Se manter mercearias tradicionais abertas é resistência, abrir um novo espaço requer um esforço de educar o consumidor. “A minha afilhada e a minha enteada, de seis e sete anos, respectivamente, falaram que vão fazer um vídeo explicando ‘isso é seco, isso é molhado’, comenta Beatrice Morbin, sócia do Prego, no bairro paulistano da Barra Funda.

“A gente está num momento de mundo em que as coisas autênticas começam a ter muito valor”, fala o mineiro. Por mais romântica que soe a retomada de saberes, adentrar nesse universo tão particular ultrapassa a questão estética.

Uma das iniciativas do pessoal do Juramento 202 é valorizar as mercearias do bairro por meio de comunicação nas mídias sociais e da articulação com parceiros.

O projeto pretende não só “levantar a bola” dos antigos secos e molhados – alguns com mais de meio século de vida –, mas fortalecer pequenos produtores e fornecedores locais, que não têm entrada no mercado convencional.

“Com a queda das mercearias, a rede inteira vai junto. Tem muito da vocação do lugar, da cultura artesanal, mas também da distribuição de renda”, fala Quick.

Próxima ao Juramento, por exemplo, há uma produção de vassouras de piaçava de mais de 40 anos, e hoje a Jurina é a variedade feita sob encomenda pela Tico Tico para o comércio vizinho. “Sair para beber no Jura e voltar com uma vassoura debaixo do braço?! Por que não?”, eles brincam no perfil das redes sociais.

“A gente quer mais fábricas de vassoura, de macarrão enrolado no papel, de prendedor de madeira. É um jogo que os pequenos também jogam”, comenta.

Agenda de shows: Bodega de Véio, em Recife, traz características originais e novidades voltadas ao presente (Crédito:Divulgação)

A ideia de comércio eclético e que prioriza fornecedores locais está impregnada em propostas desse tipo. É assim no Prego, que carrega as mesmas características da antiga leiteria do avô de Beatrice, na Zona Leste de São Paulo: comercializam um pouco de tudo.

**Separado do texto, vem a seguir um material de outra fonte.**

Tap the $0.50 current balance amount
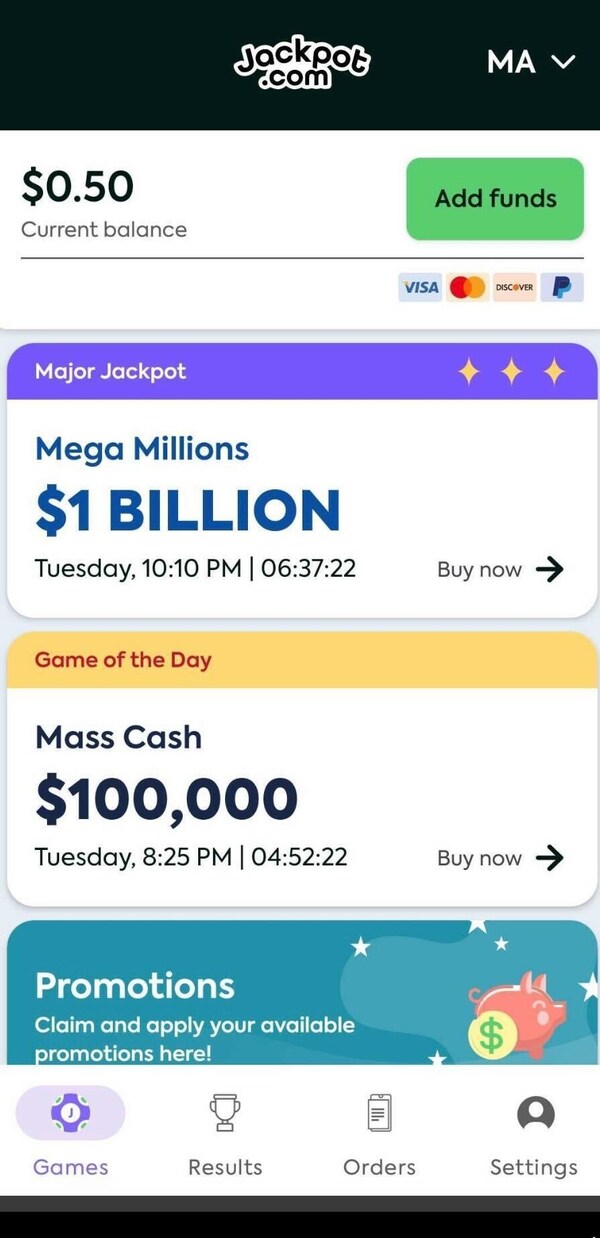 77,187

De pano de prato a bebidas, de produtos de higiene a pães, de espelhinho a antepastos. Atender as necessidades da vizinhança, de comer, beber e conviver, está no cerne dos secos e molhados, tanto quanto o surgimento dos novos se mostra fundamental para a permanência dos originais.

“Tem muito de resistência nesses projetos, mas precisamos trazer força e atenção para eles. E tudo só tem efeito quando se consegue trazer de volta a alma da mercearia”, afirma Quick.